Henoch-Schönlein syndrome should be included in the differential diagnosis of young patients with nonspecific CT findings of bowel wall thickening and mesenteric vessels engorgement with or without adenopathy. The radiologist should be aware of the imaging findings, since the diagnosis can be challenging in the absence of the typical clinical findings such as skin rash, hematuria, arthralgia, abdominal pain, nausea, vomiting, and melena.

References

  1. Glasier CM, Siegel MJ, McAlister WH, Shackelford GD. Henoch-Schönlein syndrome in children: Gastrointestinal manifestations. AJR Am J Roentgenol. 1981;136:1081-1085.
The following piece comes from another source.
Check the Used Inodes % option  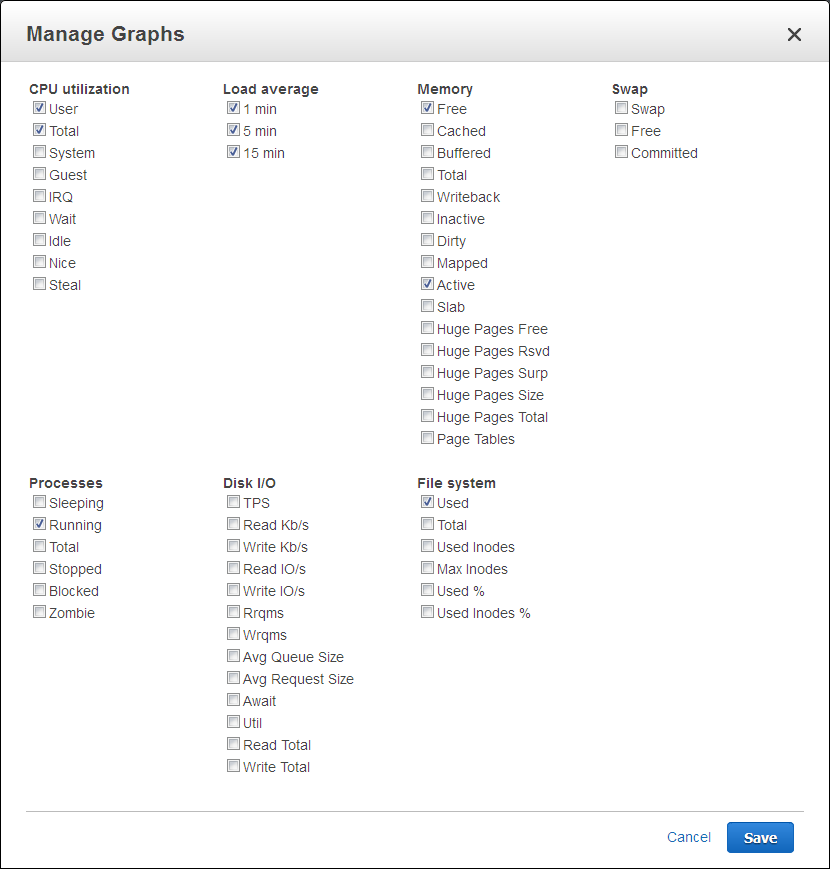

  2. Schaller JG. Rheumatic diseases of childhood (inflammatory diseases of connective tissue, collagen diseases). In: Behrman RE, ed. Nelson Textbook of Pediatrics. 14th ed. Philadelphia, PA: Saunders; 1992:628-629.
  3. Demirci A, Cengiz K, Baris S, Karagoz F. CT and ultrasound of abdominal hemorrhage in Henoch-Schönlein purpura. J Comput Assist Tomogr. 1991;15:143-145.
  4. Jeong YK, Ha HK, Yoon CH, et al. Gastrointestinal involvement in Henoch-Schönlein syndrome: CT findings. AJR Am J Roentgenol. 1997;168:965-968.
  5. Siskind BN, Burrell MI, Pun H, et al. CT demonstration of gastrointestinal involvement in Henoch-Schönlein syndrome. Gastrointest Radiol. 1985;10:352-354.
  6. Schuman M. Hemorrhagic disorders: Abnormalities of platelet and vascular function. In: Goldman L, Bennett JC, eds. Cecil Textbook of Medicine. 21st ed. Philadelphia, PA: Saunders; 2000:1004.